Kosygin pushed further into background
The shake-up of the technology branch of the Soviet Academy of Sciences in the wake of Andrei Sakharov's removal from the Moscow scene has far-reaching consequences for the political setup inside the Soviet Union and for Soviet relations with the United States. It stands for the further hardening of the regime and almost complete eclipse of Premier Alexei Kosygin.
It started with the appointment Jan. 27 of Dr. Guri I. Marchuk, corresponding member of the Academy of Sciences, as chairman of the government's State Committee for Science and Technology. He replaced Deputy Premier Vladimir A. Kirillin, a longtime associate of Premier Kosygin.
The State Committee for Science and Technology is the Soviet Union's most important agency in the scientific-technical field. Its task is the modernization and streamlining of industry, the orientation of Soviet imports to the most advanced and promising innovations in Western technology, and guidance of military technology.
Dr. Kirillin was a prominent figure in high-level Soviet negotiations with foreign countries. His successor, Dr. Marchuk, a mathematician and head of the computer center at the Siberian branch of the Academy of Sciences, heads the state committee for atomic energy research and plays a prominent role in cosmic and basic research.
Dr. Marchuk is a newcomer in the field of foreign relations.This was hitherto the special task of Mr. Kosygin's son-in-law, Dzherman M. Gvishiani, a first deputy chairman of the state committee for science and technology.
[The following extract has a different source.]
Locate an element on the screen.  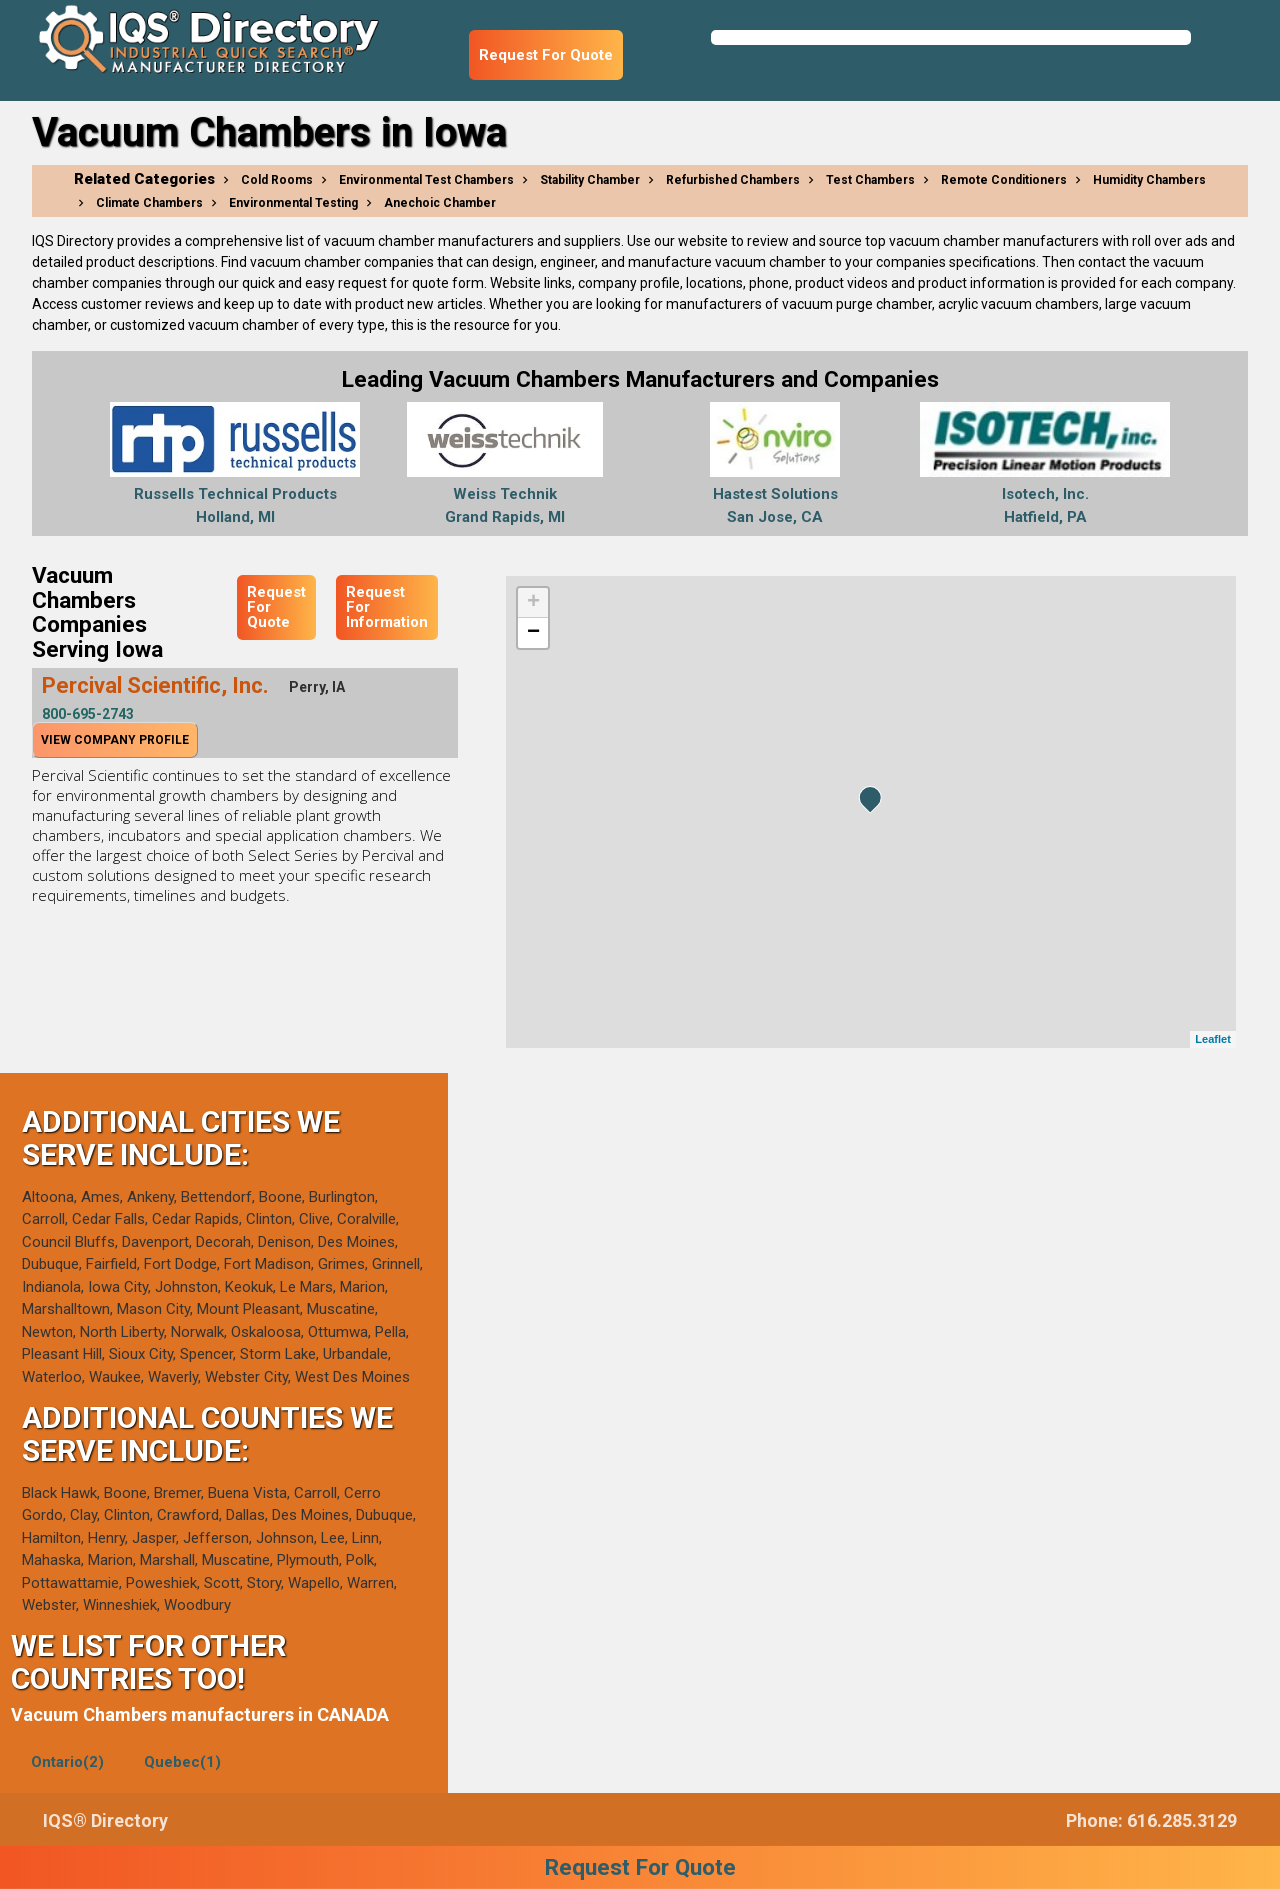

Dr. Gvishiani, who is fluent in both English and French, is well-known in American scientific and foreign trade circles. He was expected to become chairman of the government's State Committee for Science and Technology when Dr. Kirillin retired.
His being passed over for promotion was intrepreted as a further weakening of Premier Kosygin's influence and as evidence of a lessening of the Kremlin's interest in improved relations with the West.
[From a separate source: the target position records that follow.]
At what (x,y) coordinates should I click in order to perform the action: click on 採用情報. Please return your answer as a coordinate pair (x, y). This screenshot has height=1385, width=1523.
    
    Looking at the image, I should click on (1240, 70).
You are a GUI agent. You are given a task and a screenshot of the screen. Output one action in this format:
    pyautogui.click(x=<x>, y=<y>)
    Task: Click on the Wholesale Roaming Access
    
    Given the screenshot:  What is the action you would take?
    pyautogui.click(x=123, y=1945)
Even more ominous in this respect is the quite recent removal of Dr. Gvishiani from the American section of the Committee on Science and Technology.
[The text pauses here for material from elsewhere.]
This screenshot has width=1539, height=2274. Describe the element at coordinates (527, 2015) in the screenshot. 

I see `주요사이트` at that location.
These developments seem to strengthen President Brezhnev's position and that of the hard-line quadriga that is believed to have his ear. This four-man group is said to include Mikhail Suslov, the Politburo's chief theoretician; Defense Minister Dmitri Ustinov; Marshal Victor G. Kulikov, head of the Warsaw Pact forces; and Fleet Adm. Sergei G. Gorshkov, who heads the Soviet delegation to East Germany.